Like a modern day Will Rogers, with a unique homespun philosophy and wit all his own, sporting his trademark red socks and /or shoes, Garrison Keillor of A Prairie Home Companion fame is coming to share his home town wisdom and inventive humor on Sunday, May 17 at 7:30 p.m.  Southern Connecticut State University's Lyman Center for the Performing Arts  will be welcoming this well known radio personality who has been spouting his views on love and life since July 6, 1974 in St. Paul, Minnesota when a fortunate few, a dozen in number, attended his first broadcast.

After that humble beginning, A Prairie Home Companion has gone on almost continually (there was a brief hiatus in 1987), and now entertains 4 million listeners every week on almost 600 public radio stations in the United Stations as well as abroad in Europe and the Far East.  It has even spawned a movie of the same name in 2008 that starred Lily Tomlin, Meryl Streep, Tommy Lee Jones and Kevin Kline.

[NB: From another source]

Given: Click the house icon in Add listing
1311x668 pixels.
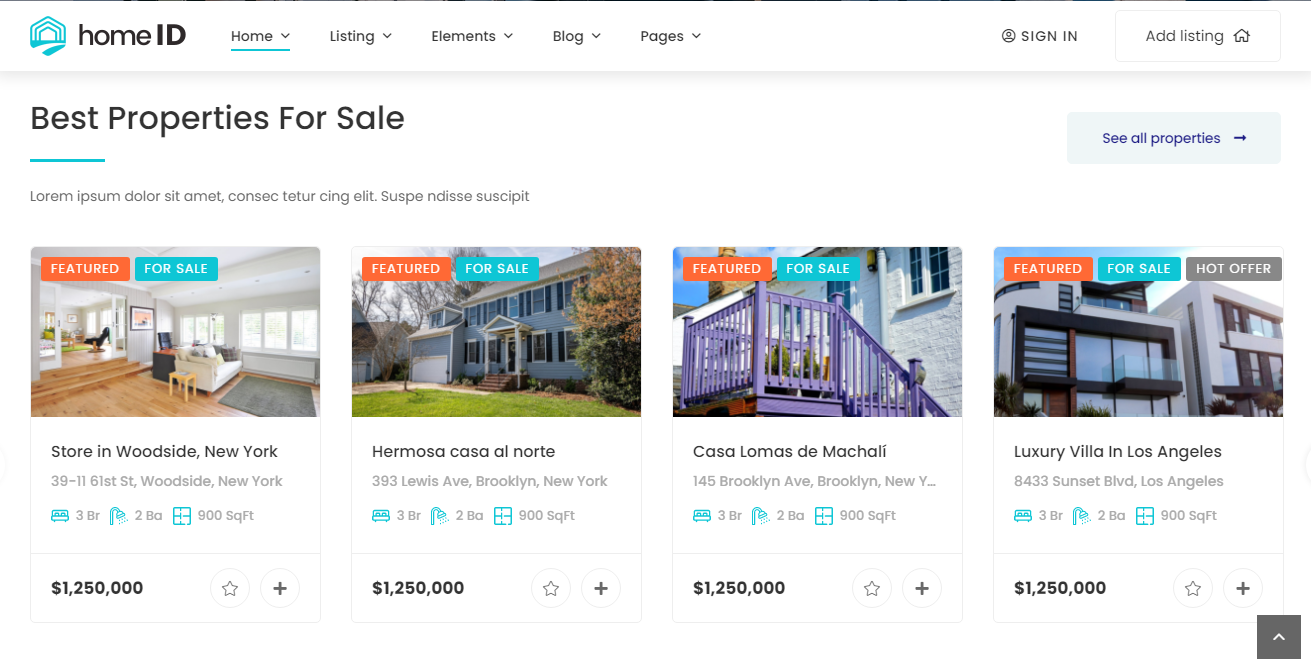Looking at the screenshot, I should click(x=1242, y=36).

 A Prairie Home Companion has grown and changed since 1974. To Keillor, "It started out proudly amateur and local and quietly went professional and national, which made it a better show. We added actors. National performers became aware of it and came around ---- Chet Atkins, the Everlys, Wynton Marsalis, K.D. Lang, Elvis Costello, Emmylou Harris, Diana Krall , Odetta --- and that was good. The writing got steadily better, sillier. Fred Newman joined. The show is pretty flexible. We did a Mennonite show one week, then went to Nashville and did blues and bluegrass. The News from Lake Wobegon feels solid to me. So we'll just go on week to week until I retire and then someone else will do it."

 Known for his deadpan delivery and deep voice, Keillor fashioned a radio show based on his tales of Lake Wobegone, his mythical home town, and jazz and folk music, often singing himself as well as inviting entertaining guests. Lake Wobegon is set in the middle of the state, with a population of 942, that is subject to change.  Its name is taken from an Indian term meaning "the place where we waited all day for you in the rain."

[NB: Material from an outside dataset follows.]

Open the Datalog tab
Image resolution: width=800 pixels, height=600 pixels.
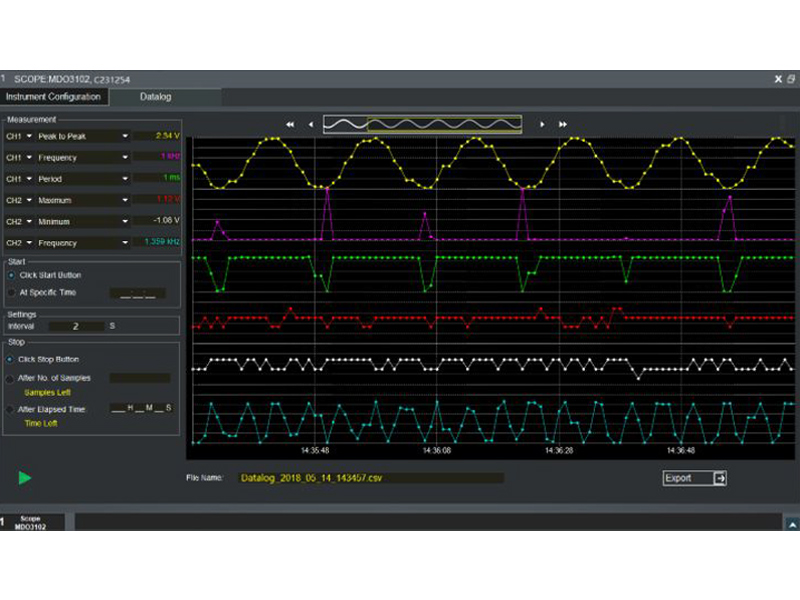pos(155,97)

As a boy, he wrote stories about talking animals and he liked unusual smells and things that exploded so an exploding smell was great fun for him to contemplate.  Born in Minnesota in 1942, he has entertained the world as a humorist, a commentator on the human experience, a storyteller, an author and a distinctive radio personality. As for the future, Garrison Keillor is happy to keep things going along in the same busy and happy way. "I'm a writer and every morning I sit down to a laptop computer and do what I've been doing since I was a kid. I'm finishing up a Lake Wobegon screenplay, working on a novel about a comedian, sketching out a Christmas musical, and so it goes. About ten years ago, I quit alcohol and that gave me my mornings back and that made a big difference. I sort of miss the bonhomie of the generous gin martini but I prefer to have a clear head at six a.m. "

 With an abundance of dry Minnesota humor, as dry as a saltine cracker, Keillor will share tales of his childhood in addition to his late arrival to parenthood, with a few tales of Lake Wobegone for good measure.  His special guests will include pals from his popular show who are likely to provide musical accompaniment from rock-n-roll to ragtime, Beethoven to blues.

For tickets ($20 student, $35-45 regular and premium, and $75 post-show reception), call Lyman Center box office at 203-392-6154 or online at http://tickets.southernct.edu.  The event will be held at the John Lyman Center for the Performing Arts, 501 Crescent Street, New Haven on the campus of SCSU.It is sponsored by WSHU Public Radio Group.

Let Garrison Keillor share his personal philosophy of life, from his perspective of seven decades, and enjoy the humor of his wry observations. He is well worth waiting all day in the rain to hear.